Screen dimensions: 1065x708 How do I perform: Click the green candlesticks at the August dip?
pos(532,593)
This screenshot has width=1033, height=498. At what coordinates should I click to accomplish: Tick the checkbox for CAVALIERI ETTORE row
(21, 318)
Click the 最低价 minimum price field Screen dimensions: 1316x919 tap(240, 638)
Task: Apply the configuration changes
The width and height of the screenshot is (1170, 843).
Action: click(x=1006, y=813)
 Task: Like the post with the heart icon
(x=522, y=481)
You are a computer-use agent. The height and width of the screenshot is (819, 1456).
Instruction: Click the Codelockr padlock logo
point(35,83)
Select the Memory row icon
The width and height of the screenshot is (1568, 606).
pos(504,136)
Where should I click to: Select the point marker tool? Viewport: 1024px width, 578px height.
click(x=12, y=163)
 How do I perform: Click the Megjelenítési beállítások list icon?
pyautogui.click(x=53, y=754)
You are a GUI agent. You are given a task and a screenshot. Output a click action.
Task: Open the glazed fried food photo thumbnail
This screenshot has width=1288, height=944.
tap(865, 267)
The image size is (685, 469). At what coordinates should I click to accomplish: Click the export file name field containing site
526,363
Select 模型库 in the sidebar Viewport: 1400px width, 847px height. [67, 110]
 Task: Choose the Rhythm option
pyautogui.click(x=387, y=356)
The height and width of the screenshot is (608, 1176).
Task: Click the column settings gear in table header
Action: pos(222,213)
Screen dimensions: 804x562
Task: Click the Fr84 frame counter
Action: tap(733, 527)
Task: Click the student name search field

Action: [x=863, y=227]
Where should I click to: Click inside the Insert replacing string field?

Goal => Put the stretch of entries from the very start through the line containing "Click the 最低价" into a JSON list of strings, one string per line, leaving out blank lines.

Response below =>
[
  "Screen dimensions: 1065x708 How do I perform: Click the green candlesticks at the August dip?",
  "pos(532,593)",
  "This screenshot has width=1033, height=498. At what coordinates should I click to accomplish: Tick the checkbox for CAVALIERI ETTORE row",
  "(21, 318)",
  "Click the 最低价 minimum price field Screen dimensions: 1316x919 tap(240, 638)"
]